Document text >>
No country has a truly Islamic economic system, but with so much development attention going to Iraq, Afghanistan, and Central Asia, where I lived for several years, Islam is at the center of events so it is important to understand, if not the specifics, at least the concepts of the economic organization embedded in the dominant faith.

You have probably heard, for example, that interest in any form should be forbidden in an Islamic society. Yet most international micro-credit programs charge rather high interest rates. Are these programs recreating practices similar to the injustices Muhammed fought against?

About interest, by the way, the koran refers to "riba", which is not exactly interest. It refers to a practice common at the time in which a borrower in default would be penalized by having his debt doubled, and doubled again with another default. It was later that the word came to be associcated with charging interest or high interest.

The usury question is only the most obvious one illuminated by an inquiry into Islam, economic development, and liberal democracy. More arise in this essay. Greater depth and detail are in the extensive endnotes.

Islam is gathering a bad reputation.

While over a billion muslims lead peaceful lives, a dangerous minority have highjacked the religion and found converts far too easily among the disaffected and made themselves known with horrible consequences. This new notoriety has brought the religion and its adherents under scrutiny from many sides. Some criticize, some defend, some just try to understand.

Debate is widespread within the faith as well, and many try to fill the space between the murderous fanatics and the too silent majority. Among the commentators are some muslim scholars who are trying to bridge the gap between the guiding principles laid down in the koran in the seventh century and the challenges of the modern world.

Their task is very difficult because what I described as 'guiding principles' are, to muslims, the exact words of god, the koran. While the bible, for comparison, is a collection of stories, reports, and letters by at least 30 writers often describing events which occurred long before the writing, and so expected to contain errors and anachronisms, the koran is revered as the direct voice of god, unalterable and permanent. Allah's message is timeless, and god does not make errors.

The koran is the only miracle in Islam. As a moderate muslim scholar at Oxford told me, "to Muslims the proof that the Qur'an is the word of God devolved upon the Qur'an itself. It constituted its own proof by its inimitability, its literary beauty and eloquence, and its moving appeal which no human composition could match. The veracity of Muhammad and of Islam depends entirely on the Qur'anic text. The opponents of Muhammad in Mecca sought with their utmost vigor to repudiate the claim of its inimitability, and to affirm that the Qur'an is a human product. The Qur'an, as it is well documented, provoked this defiance further by inviting the opponents to produce even a small chapter which had fewer than thirty words. The Arab poets and literati as well as their leadership failed to deliver on that challenge. The Qur'an reasserts that this challenge remains forever." (B. Mustafa)

The acceptance of a literal reading of the koran is a basic element of the faith. Interpretations of verses and passages are common and often necessary as many passages are vague and full of imagery, but the koran is also very specific in many passages.

Requests >>
A – List the places that the essay on Islam and economic development names as getting so much development attention.
B – Carry the essay on Islam and economic development forward from its final sentence.

Collected data >>

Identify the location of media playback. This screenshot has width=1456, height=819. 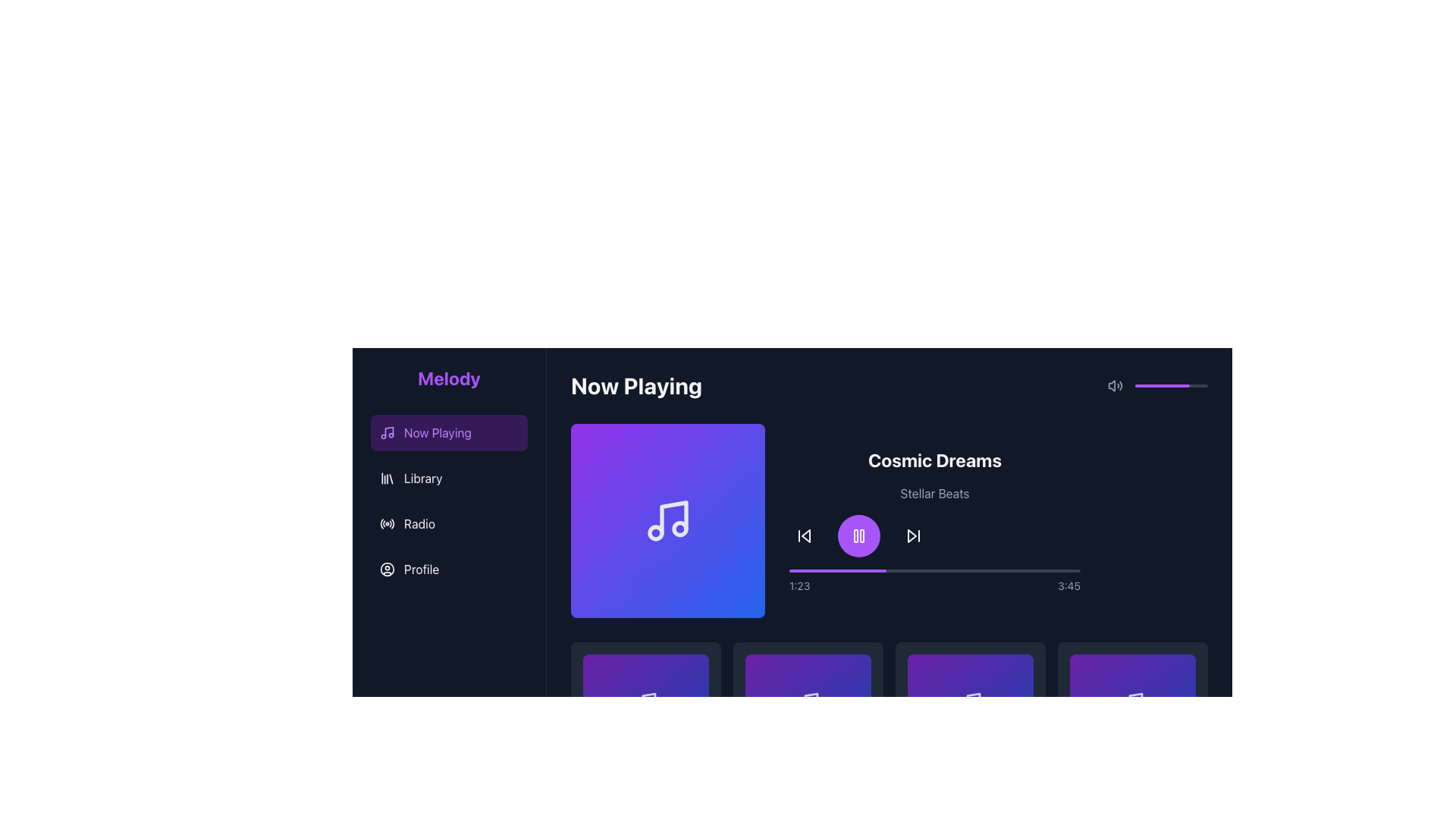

Answers in order >>
A – Iraq, Afghanistan, and Central Asia

B –
Money, for example, is a dinar coin containing exactly 4.25 grams of gold and a dirham coin with exactly 2.975 grams of silver. Though measured in 'miskals', an old measure of mass, this is clearly specified. Paper money is allowable as long as it is backed by gold and silver reserves equal to these amounts. (Hizb ut-Tahrir)

The implications for monetary policy are obvious and significant. A gold standard was once in place in western economies. "Promising long run price stability, it delivered short term price instability and numerous financial crises" before it was replaced by pegging to the gold-supported dollar in 1925. When this also failed, the gold standard was totally abandoned in 1972, and it is now understood that managing the money supply through bank lending rates is a vital aspect of economic policy. An economy based on a gold standard would be in constant jeopardy in a global economy. Any deficit would lead to gold outflows which would trigger belt tightening and recession. (Daniels/VanHoose)

Of course, the country could finance its deficits by borrowing from international financial institutions, but according to some muslim economists the IMF and World Bank are contrary to Islam because being in debt to non-muslims is a form of subordination to non-muslims, and this is forbidden. Moreover, the IMF and World Bank were "conceived to serve the interests of the advanced countries and often heavily biased against the interests of the developing countries... (in order to) guarantee (the west) global economic domination". (Mannan)

There is much more about money in the koran, such as an injunction against installment purchases which means that credit cards would be unislamic but debit cards would probably be acceptable. This might seem trivial or even odd, but in Islam "the economic order has an unmistakable cultural and religious dimension". (T. Kuran)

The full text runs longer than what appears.